Tuesday, January 5, 2010

When you get the H1N1 flu because the Centers for Disease Control botched the vaccine program, you suffer for a week. When you have a CDC more attuned to the political than the scientific, the pain lasts a lot longer. In fact, it’s possible that the distraction of politics is the cause of fumbles in handling the agency’s real job.

Health officials have struggled with what President Obama declared “a national emergency.” Even though there finally might be enough vaccine, the CDC just recalled 800,000 doses. This follows an incompetent effort to meet American demand for the new vaccine. Massively behind schedule, the government managed to deliver only a fraction of the promised 160 million doses.

The head of the CDC, Dr. Thomas R. Frieden, administered a dose of understatement, warning the H1N1 vaccine rollout was “going to be a little bumpy.” The director, one of Time magazine’s 2009 “people who matter,” got the job based on politicizing medicine. He “managed to persuade balky New Yorkers to say fuhgeddaboutit to cigarettes and trans fats in restaurants,” wrote Time. He’s an appropriate choice for what the CDC has become.



Alarmed by the “national emergency,” parents were desperate to find the vaccine. Even that desperation was part of the CDC design. CDC communications strategist Kristine Sheedy actually complained that “people generally don’t panic.” Being “overreassuring and minimizing a threat … actually presents a risk,” she continued. They want to “alarm people just enough so they’ll get the vaccine.”

Getting alarmed didn’t turn out to be realistic. The flu wasn’t anywhere near as bad as predicted. “I think it is very likely to be the mildest pandemic on record,” Marc Lipsitch told one paper. Lipsitch, a Harvard epidemiology professor, “led a federally funded analysis” of the swine flu, so he should know.

But science and medicine are complicated and it would be fair to give the CDC the benefit of the doubt if those were its only major problems. They aren’t.

The CDC has been plagued by difficulties for several years. In an era where Climategate casts doubt on science in general, scientific accuracy should be a particular concern.

In 2005, the CDC falsely claimed that obesity was killing 400,000 Americans a year, making it our No. 1 health problem. But those numbers collapsed under their own weight.

Upon being found out, CDC first attempted to tweak its results down to 365,000. A later study showed even the adjusted total was about 14 times higher than the roughly 26,000 believed to be correct. To add insult to injury, that new study “found that people who are modestly overweight actually have a lower risk of death than those of normal weight,” according to the Associated Press.

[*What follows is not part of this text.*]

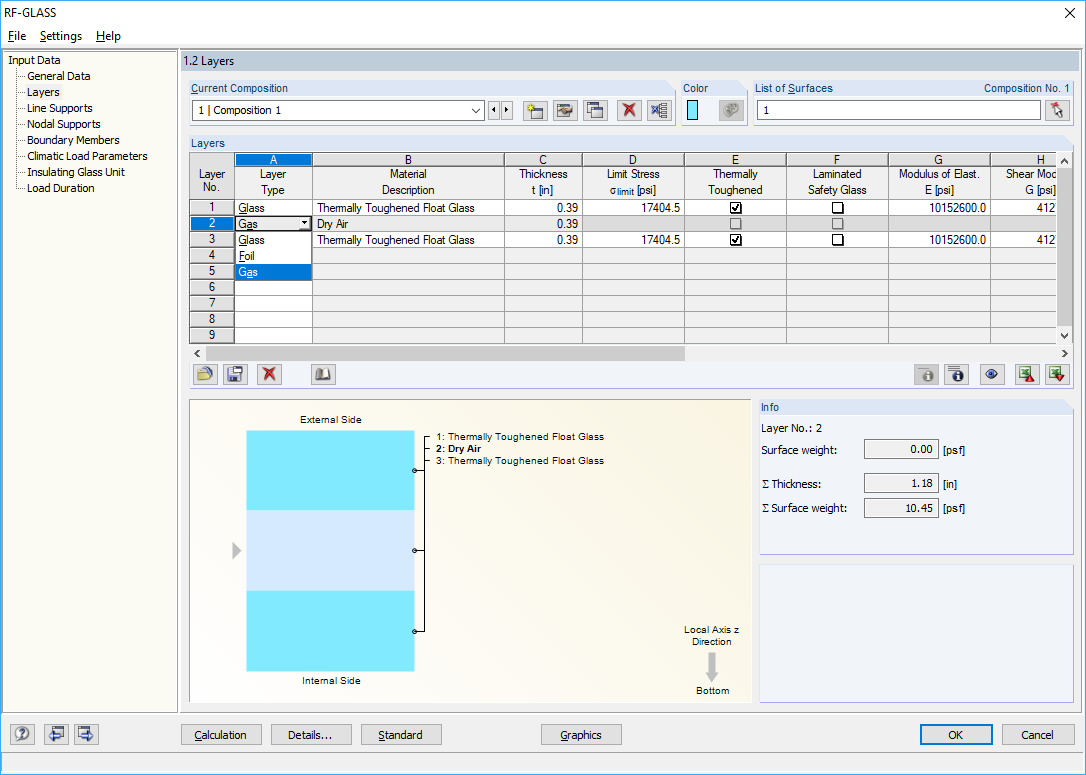Check Laminated Safety Glass for layer 1

(x=836, y=207)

CDC refused to admit how totally ridiculous its results were. AP reported that: “the CDC is not going to use the brand-new figure of 25,814 in its public awareness campaigns and is not going to scale back its fight against obesity.”

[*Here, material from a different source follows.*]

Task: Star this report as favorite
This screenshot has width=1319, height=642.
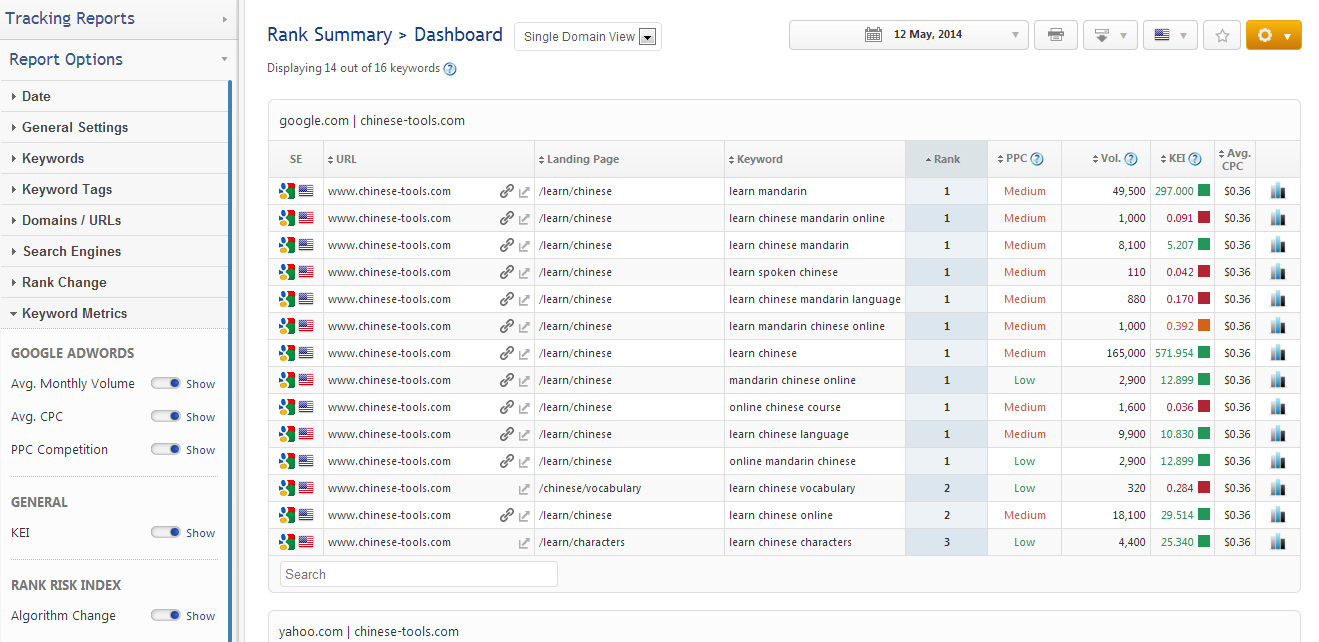Action: point(1221,35)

Once again, the CDC wanted to alarm people just enough so that agency bureaucrats would have a compliant public willing to take their advice. And again, reality wasn’t quite so alarming.

For at least a decade, CDC has been making suspect claims about what it views as vices - food, alcohol and tobacco. One CDC classic concluded its findings “suggest higher alcohol taxes and higher minimum legal drinking ages are associated with lower STD incidence among certain age groups.”

It’s a claim like that can have impact years later. In an article just this past September, two medical “experts” took that poorly substantiated leap even further, calling for an alcohol tax to fund health care reform. A “tax increase of 3 cents per beer would cut youth gonorrhea by 9 percent,” they argued. Why not tax beers 35 cents and defeat gonorrhea altogether?

The CDC also pushes a creeping prohibitionism one tiny grant, one tiny nudge at a time. Among the latest is spending $4 million to “develop web-based tools to evaluate the potential impact of prevention strategies to reduce youth exposure to alcohol marketing.” The award went to the Center for Alcohol Marketing and Youth, a group more committed to fighting the alcohol industry than anything else.

The CDC is supposed to be “dedicated to protecting health and promoting quality of life through the prevention and control of disease, injury, and disability.” With many public health scourges of the 20th century long defeated, remaining challenges can seem insurmountable. Inch by inch progress against the remaining real challenges to public health isn’t going to land congressional funding boosts after gushers of fawning publicity. Changing the subject and even changing the definition of public health fixes that problem for the CDC. That’s why the CDC’s public health mission quietly transforms into political health manipulation.

Dan Gainor is the Boone Pickens Fellow and the Media Research Center’s vice president for business and culture.